Поводом для публикации стали лекции по ораторскому искусству, организованные на философском факультете МГУ. Почему ребята заинтересовались этим неплановым занятием?
«Иногда стою перед аудиторией – мыслей полна голова, а выразить точно не могу… Такой лекцией недовольны слушатели. И себя чувствуешь виноватым, словно я их в чем-то обманул», – объяснил один слушатель.
У другого иная, но не менее важная причина:
Я хотел бы стать научным работником. Мне придется отстаивать свои идеи… И в научном споре косноязычие может оказаться роковым для моих идей.
Третий студент проиллюстрировал надобность примером из преподавательской практики:
Вот сейчас была лекция… Очень нужная лекция. А как прошла? Скучно, да половину не поняли.
А вот мнение про комсомольских работников:
До чего же многие из них казенно говорят! Все их красноречие, весь пафос вкладывают только в одно слово: надо. Трибуна для них – место пытки.
И это, как я уже сказал, оценивая и самого себя, – истинная правда.

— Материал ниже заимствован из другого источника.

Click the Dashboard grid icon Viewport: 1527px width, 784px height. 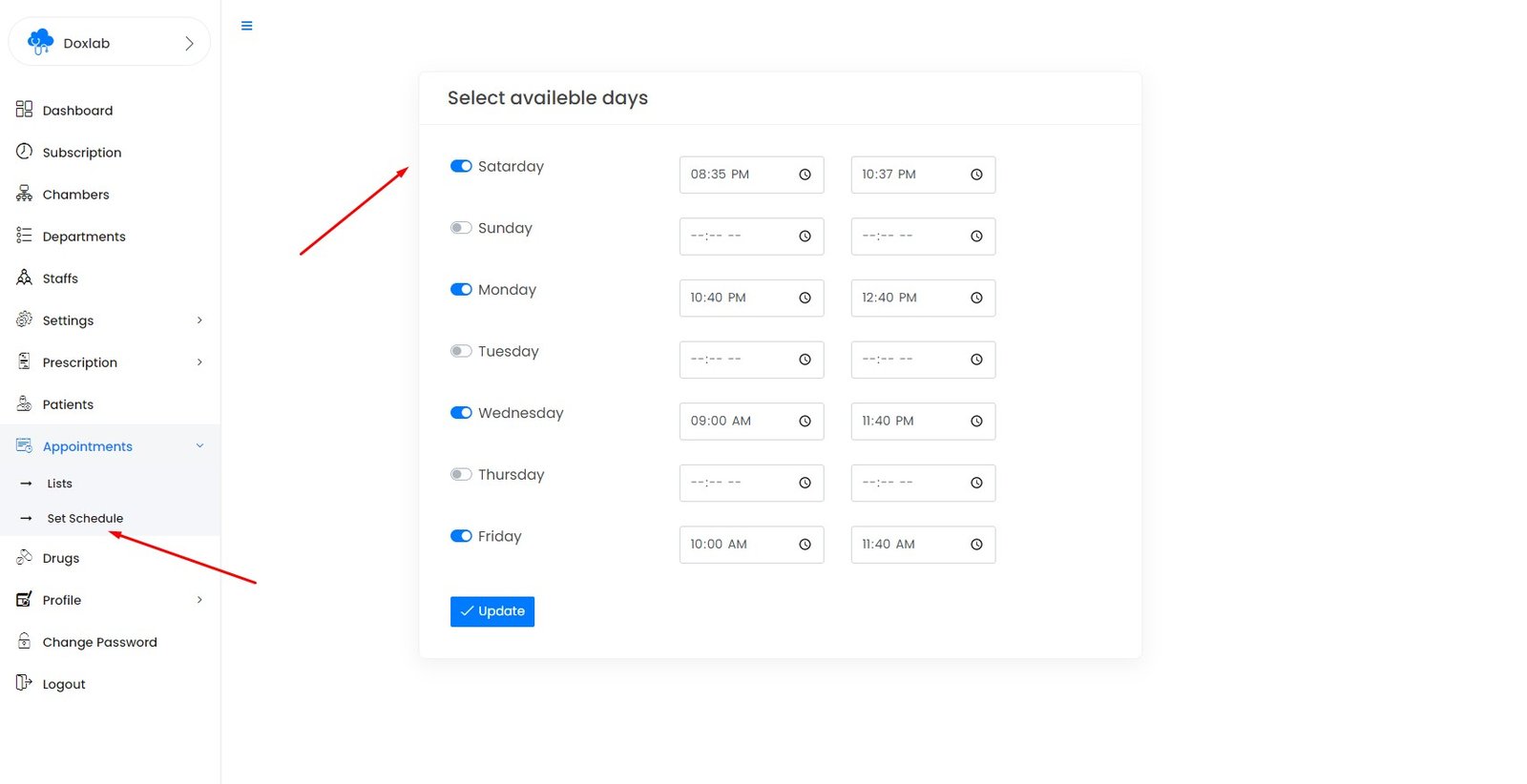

Преподаватель факультативного курса ораторского искусства зав кафедрой древних языков исторического факультета МГУ А.Ч. Козаржевский, во-первых, назвал свой цикл лекций иначе – мастерство устной речи, во-вторых, признался, что стал его вести совершенно случайно, это не по профилю его кафедры. И курс – экспериментальный, единственный в Москве, а может, и в Союзе (потому мы, газетчики, и заинтересовались им!), и во многом преподаватель ведёт его на ощупь. К тому же практически не было тогда «наглядных пособий» – записанных выступлений лучших ораторов мира, или они были очень низкого технического качества.
Козаржевский напомнил, что в истории московского университета был период, когда обучали «цветам красноречия», то есть как употреблять метафоры, эпитеты, гиперболы и т. д. И добавил:
Сейчас при запущенности культуры устной речи, одних «цветов» мало. Студентам я расскажу и о технике речи (дыхание, голос, дикция), и о культуре (орфоэпия, грамматика), и о стиле. И даже о внешнем виде.

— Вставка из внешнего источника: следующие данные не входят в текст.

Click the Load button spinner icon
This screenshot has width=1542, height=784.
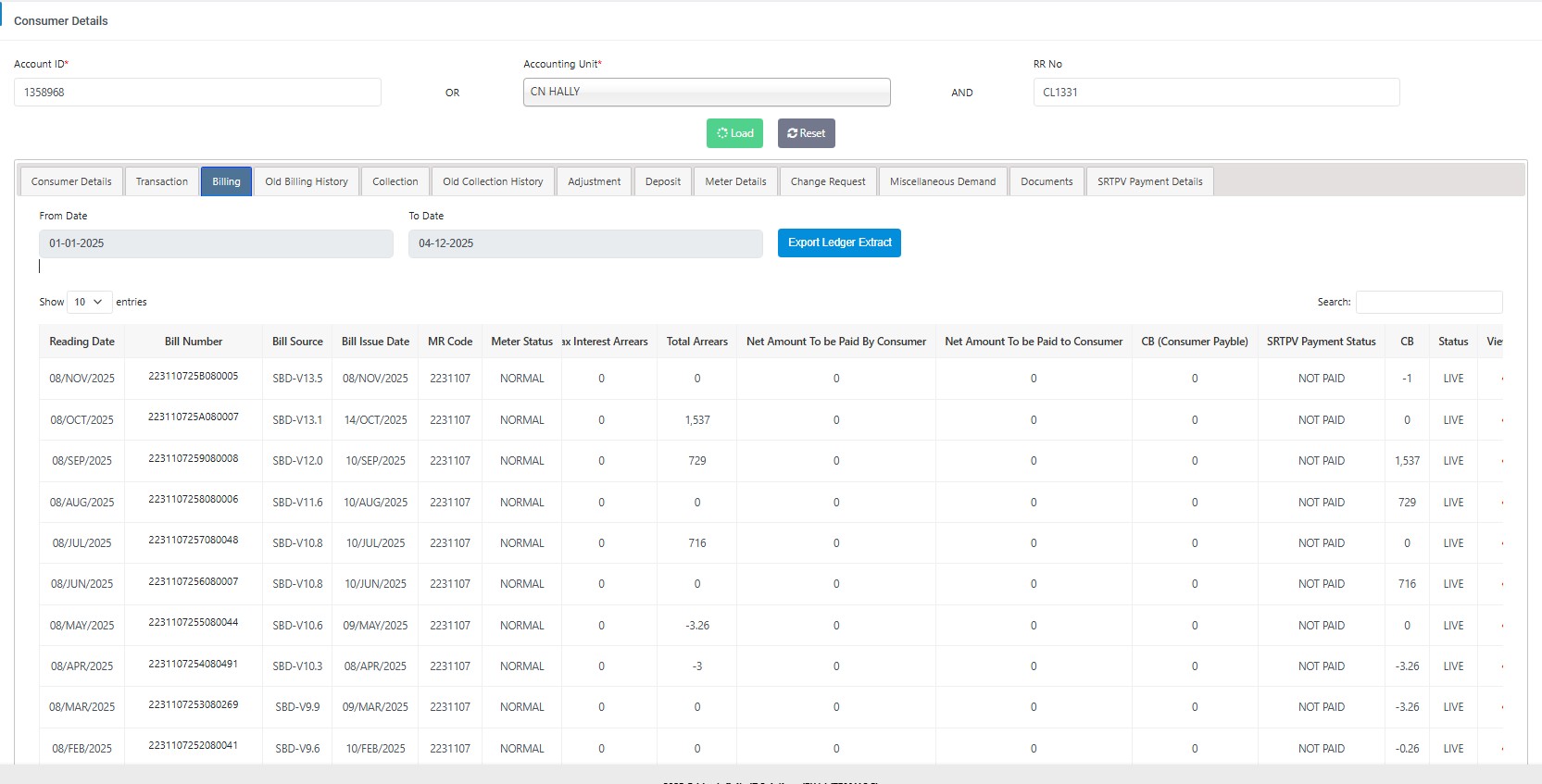[722, 133]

Тема эта показалась нам в редакции интересной, перспективной – нам всем тогда не хватало культуры публичного общения, и мы вернулся к ней, опубликовав в «толстушке» «МК-воскресный» статью «Инкрустация речи» (3 декабря 1967 г.). Здесь я в соавторах. Материал внештатника оказался лишь набором любопытных фактов, но без обобщений и, главное, ужасно написанный. Ну, как говорить о культуре речи так неинтересно! Я его переписал, придумал этот заголовок и добавил какие-то любопытные детали: не шедевр, но и не дерьмо. Таким образом мы продолжили разговор об использовании интересных исторических фактов, крылатых слов, пословиц и поговорок – будто организовали заочную школу ораторов. Хотя, как мне помнится, это была последняя публикация этой «школы», так как вскоре я покинул «МК».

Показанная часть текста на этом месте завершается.